Begin Excerpted passage

Wednesday, 27 May 2015

Relationships, Marriage & Children

I've been giving a lot of thought to the future lately and what might lay ahead for me...

I was purposely trying not to plan, but it's just to difficult for me not to. I'm a planner, that's just my personality and who I am. So many questions and things to think about...

Could I get married again? Would I have more children? 

The marriage thing I'm not sure about. Yes, I had a bad first experience and am now waiting to get divorced. But I still believe in love and perhaps I would get married again. 


The children thing I'm more certain on. I don't want any more kids (eek, that's it out there in black and white!). There are a whole heap of reasons... physically and emotionally I don't think I could manage. I had obstetric cholestasis with both pregnancies and thankfully had two healthy babies. I just don't know that I could face the stress and worry of another pregnancy. My son arrived at 33 weeks spontaneously and the doctors were concerned that my second could arrive even earlier. Thankfully I managed to get to 37 weeks before being induced. I also suffered emotionally afterwards and struggled to enjoy parenthood. Despite friends saying it would perhaps be different with a more supportive partner, I'm not sure that that would be the case.

End Excerpted passage
Begin Recorded information

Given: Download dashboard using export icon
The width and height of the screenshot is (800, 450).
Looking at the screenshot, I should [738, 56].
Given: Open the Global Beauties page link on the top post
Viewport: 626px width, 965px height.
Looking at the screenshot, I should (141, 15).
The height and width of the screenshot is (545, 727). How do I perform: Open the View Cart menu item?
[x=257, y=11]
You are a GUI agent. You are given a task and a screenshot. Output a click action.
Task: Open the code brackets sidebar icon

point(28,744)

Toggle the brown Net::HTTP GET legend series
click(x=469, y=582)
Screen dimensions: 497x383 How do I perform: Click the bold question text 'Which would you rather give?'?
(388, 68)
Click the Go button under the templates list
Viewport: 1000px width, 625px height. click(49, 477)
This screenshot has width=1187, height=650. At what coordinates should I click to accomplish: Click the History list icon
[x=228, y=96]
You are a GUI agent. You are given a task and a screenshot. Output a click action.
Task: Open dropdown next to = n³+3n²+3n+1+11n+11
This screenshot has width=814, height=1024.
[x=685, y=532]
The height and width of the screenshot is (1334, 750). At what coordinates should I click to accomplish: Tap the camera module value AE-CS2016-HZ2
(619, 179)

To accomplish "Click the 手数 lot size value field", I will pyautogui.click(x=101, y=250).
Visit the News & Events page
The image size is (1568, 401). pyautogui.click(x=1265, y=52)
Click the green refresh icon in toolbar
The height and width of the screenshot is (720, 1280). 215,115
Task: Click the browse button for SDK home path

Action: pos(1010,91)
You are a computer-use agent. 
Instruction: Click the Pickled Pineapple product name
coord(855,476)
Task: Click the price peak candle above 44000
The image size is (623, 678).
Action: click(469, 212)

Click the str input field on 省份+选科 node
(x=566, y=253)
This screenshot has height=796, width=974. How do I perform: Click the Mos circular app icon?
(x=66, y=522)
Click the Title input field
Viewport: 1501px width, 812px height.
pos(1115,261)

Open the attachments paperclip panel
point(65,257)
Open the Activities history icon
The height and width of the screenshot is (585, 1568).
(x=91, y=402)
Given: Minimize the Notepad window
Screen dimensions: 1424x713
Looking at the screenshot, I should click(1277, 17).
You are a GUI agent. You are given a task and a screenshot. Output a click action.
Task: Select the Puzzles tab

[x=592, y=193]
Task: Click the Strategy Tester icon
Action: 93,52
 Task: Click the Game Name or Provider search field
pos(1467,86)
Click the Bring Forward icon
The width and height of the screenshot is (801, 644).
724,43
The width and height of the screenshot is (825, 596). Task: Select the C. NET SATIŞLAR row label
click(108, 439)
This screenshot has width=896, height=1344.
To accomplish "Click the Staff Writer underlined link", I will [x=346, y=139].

End Recorded information

Aim 1 =>
In the blog post about relationships, marriage and children, at how many weeks did the writer's son arrive?
Aim 2 =>
Continue the blog post about relationships, marriage and children, starting after its last sentence.

Written answer 1 =>
At 33 weeks.

Written answer 2 =>
I also don't think I would like to have my current two kids with me 50% of the time, with another baby with me 100% of the time. I just don't feel that it would be fair. I very much wanted my children and I don't want them to feel left out. I didn't have children to only have them with me 50% of the time and I really struggle with this, even now, and this has been the routine now for some time.

Finally, as selfish as this may seem and probably contradicts what I've said above, I do enjoy my time to myself without the kids. Yes, this was not how I imagined my life turning out being divorced in my 30s but I do have a good balance of work, play, family-time and me-time.

I hope that I've been up front with Rick from the start of our relationship on my feelings but it's not something we've discussed in great detail. I'm asking a lot from him... by choosing to stay with me, he would be choosing to not have children of his own. I don't think he's given this enough thought and I've asked him to give this some serious consideration before we think about taking the next step... perhaps moving in together. I don't know what will happen if he decides that in actual fact he does want to have children of his own.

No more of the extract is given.